Kärnten erlebt wirtschaftlichen Aufschwung aufgrund innovativer Projekte

"Die von der SPÖ in peinlicher Weise täglich wiederholte Schlechtmacherei Kärntens wurde heute eindrucksvoll von einem der renommiertesten Wirtschaftsforscher Österreichs, Dr. Bernhard Felderer widerlegt. Studien des Institutes für Höhere Studien zeigen, dass die unter Landeshauptmann Jörg Haider in Angriff genommenen Reformen und Projekte in der Wirtschaftspolitik gegriffen haben und Kärnten einen Aufschwung sondergleichen beschert. Sowohl im Bereich der Forschung und Entwicklung, dem Einsatz neuer Technologien, sowie der Ausbildung neuer Fachkräfte hat Kärnten die unter der SPÖ erwirtschaftete Schlusslichtposition nicht nur abgeben können, sondern katapultiert sich mit der Steiermark und Salzburg zu den innovativsten Regionen Österreichs", erklärte heute der freiheitliche Landesparteiobmann Dr. Martin Strutz.

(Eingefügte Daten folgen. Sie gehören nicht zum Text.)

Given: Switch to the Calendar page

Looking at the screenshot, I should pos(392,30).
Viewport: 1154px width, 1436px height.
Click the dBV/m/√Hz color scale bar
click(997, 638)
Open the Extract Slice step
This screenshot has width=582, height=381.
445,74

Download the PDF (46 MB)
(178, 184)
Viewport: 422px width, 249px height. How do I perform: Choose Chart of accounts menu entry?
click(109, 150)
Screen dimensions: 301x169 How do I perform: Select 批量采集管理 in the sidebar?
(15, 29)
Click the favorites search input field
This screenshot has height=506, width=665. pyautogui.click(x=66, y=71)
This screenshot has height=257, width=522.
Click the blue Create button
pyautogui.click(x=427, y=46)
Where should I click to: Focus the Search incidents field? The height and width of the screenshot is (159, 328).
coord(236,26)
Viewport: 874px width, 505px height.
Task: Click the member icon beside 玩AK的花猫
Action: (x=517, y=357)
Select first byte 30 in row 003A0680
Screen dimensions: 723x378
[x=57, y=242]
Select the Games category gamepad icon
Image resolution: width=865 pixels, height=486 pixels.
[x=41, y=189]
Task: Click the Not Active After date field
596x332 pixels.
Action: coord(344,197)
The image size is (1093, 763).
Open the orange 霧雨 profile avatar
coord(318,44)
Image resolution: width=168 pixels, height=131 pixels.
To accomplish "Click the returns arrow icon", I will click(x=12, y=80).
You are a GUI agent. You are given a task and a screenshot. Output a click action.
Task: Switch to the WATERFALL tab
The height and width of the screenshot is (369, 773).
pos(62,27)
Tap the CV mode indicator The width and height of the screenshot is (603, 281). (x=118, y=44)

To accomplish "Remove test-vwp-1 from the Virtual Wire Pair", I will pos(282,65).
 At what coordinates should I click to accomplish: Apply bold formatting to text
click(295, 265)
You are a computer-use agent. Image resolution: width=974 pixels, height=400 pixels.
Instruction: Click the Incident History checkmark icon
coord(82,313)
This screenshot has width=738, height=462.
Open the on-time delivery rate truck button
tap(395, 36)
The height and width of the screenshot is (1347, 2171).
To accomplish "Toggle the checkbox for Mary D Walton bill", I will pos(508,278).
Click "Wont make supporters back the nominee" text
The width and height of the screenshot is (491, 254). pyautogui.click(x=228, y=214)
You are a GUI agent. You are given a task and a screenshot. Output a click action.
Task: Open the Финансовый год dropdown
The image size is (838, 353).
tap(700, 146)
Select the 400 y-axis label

"Peter Ambrozy und die SPÖ haben außer Krankjammern und Kärnten schlecht zu machen nichts anzubieten. Weder Konzepte noch Projekte können sich in der Bilanz der Sozialdemokraten sehen lassen. Dort, wo sie zuständig sind herrscht das heillose Chaos wie beispielsweise im Gesundheits- und Sozialbereich. Auch der Neubau des LKH Klagenfurt wäre ohne die FPÖ noch immer nicht auf Schiene" sagte Strutz. Wenn der Inhalt der SPÖ-Tagung ausschließlich in negativen Botschaften für Kärnten besteht, so ist dies eine Bankrotterklärung. Wir arbeiten für unser Bundesland, anstatt es ständig schlecht zu machen", sagte Strutz.